"""

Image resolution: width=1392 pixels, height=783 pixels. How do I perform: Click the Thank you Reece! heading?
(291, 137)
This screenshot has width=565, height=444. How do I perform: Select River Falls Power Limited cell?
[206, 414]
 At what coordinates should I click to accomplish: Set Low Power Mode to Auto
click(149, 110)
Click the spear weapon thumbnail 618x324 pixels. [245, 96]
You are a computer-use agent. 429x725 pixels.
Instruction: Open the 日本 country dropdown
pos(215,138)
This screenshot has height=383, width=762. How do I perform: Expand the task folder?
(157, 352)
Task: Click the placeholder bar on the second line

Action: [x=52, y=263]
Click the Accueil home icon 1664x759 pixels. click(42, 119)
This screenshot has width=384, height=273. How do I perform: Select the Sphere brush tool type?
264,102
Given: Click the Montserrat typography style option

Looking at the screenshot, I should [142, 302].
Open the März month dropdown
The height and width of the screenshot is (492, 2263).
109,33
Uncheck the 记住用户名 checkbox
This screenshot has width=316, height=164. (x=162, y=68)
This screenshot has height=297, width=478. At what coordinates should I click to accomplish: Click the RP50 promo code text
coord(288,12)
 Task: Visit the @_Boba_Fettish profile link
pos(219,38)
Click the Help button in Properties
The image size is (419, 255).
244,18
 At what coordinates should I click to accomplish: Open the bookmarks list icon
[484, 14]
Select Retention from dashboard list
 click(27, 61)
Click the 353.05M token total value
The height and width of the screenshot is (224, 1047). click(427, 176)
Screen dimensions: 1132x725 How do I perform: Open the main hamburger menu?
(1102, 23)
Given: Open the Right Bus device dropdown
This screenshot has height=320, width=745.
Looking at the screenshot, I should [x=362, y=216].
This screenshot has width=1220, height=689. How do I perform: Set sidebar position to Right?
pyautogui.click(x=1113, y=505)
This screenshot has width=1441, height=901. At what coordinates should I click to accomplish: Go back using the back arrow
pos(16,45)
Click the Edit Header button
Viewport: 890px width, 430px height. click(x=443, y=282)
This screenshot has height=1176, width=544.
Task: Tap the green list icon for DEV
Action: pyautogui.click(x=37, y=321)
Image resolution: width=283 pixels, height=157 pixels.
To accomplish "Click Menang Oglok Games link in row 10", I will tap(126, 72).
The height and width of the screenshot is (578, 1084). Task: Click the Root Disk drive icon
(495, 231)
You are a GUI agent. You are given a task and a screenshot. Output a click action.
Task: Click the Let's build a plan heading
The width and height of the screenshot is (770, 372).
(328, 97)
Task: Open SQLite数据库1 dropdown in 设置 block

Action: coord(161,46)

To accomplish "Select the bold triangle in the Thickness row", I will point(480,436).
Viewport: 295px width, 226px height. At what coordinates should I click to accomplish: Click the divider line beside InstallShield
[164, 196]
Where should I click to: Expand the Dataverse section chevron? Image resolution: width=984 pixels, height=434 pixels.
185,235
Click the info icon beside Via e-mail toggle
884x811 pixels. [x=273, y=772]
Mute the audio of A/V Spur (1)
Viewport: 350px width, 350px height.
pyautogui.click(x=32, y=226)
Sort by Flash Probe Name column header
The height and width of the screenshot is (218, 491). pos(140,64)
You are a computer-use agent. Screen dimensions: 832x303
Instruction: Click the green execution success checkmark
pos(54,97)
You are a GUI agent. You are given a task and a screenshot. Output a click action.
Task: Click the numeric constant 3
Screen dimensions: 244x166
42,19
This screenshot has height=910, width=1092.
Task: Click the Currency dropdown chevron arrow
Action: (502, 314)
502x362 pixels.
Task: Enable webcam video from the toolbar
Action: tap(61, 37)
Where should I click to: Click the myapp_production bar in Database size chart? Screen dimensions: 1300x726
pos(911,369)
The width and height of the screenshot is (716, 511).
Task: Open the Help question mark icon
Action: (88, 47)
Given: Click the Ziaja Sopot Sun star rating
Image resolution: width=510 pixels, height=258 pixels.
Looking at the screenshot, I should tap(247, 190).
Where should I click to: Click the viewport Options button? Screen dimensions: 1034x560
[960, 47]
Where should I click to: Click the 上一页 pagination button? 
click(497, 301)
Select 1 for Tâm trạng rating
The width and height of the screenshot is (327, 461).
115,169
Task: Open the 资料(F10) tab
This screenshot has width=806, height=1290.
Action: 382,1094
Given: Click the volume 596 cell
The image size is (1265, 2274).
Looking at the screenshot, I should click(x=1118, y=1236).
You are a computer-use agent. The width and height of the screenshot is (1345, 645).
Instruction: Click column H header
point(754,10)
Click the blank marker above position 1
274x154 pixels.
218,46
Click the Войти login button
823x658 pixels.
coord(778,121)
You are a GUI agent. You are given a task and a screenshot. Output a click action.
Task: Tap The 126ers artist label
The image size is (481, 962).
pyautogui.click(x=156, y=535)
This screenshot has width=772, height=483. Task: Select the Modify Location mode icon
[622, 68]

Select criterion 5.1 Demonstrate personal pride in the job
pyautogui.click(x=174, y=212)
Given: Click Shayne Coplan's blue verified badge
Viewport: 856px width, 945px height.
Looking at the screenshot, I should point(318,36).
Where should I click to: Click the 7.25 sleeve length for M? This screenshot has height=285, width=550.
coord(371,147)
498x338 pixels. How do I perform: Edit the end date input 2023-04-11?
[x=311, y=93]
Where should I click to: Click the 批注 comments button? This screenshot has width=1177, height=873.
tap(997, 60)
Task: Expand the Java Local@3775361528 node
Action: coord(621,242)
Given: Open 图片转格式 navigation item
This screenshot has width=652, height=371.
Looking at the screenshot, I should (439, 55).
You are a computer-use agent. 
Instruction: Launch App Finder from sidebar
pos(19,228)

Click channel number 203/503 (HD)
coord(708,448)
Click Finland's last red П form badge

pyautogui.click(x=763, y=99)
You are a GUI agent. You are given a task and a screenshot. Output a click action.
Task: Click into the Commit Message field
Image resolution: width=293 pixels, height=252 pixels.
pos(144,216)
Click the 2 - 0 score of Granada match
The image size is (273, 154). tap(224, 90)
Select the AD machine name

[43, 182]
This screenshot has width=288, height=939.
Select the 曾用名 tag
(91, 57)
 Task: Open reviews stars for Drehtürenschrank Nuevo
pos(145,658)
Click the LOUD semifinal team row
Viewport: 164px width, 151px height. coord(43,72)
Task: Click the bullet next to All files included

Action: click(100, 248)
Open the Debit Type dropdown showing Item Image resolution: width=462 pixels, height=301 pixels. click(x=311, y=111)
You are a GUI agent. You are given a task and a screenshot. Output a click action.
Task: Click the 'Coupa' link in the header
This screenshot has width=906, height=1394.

"""

# [Task to carry out]
Only a number is wanted here. How many lines in the material contain "rating"?

# [Written response]
2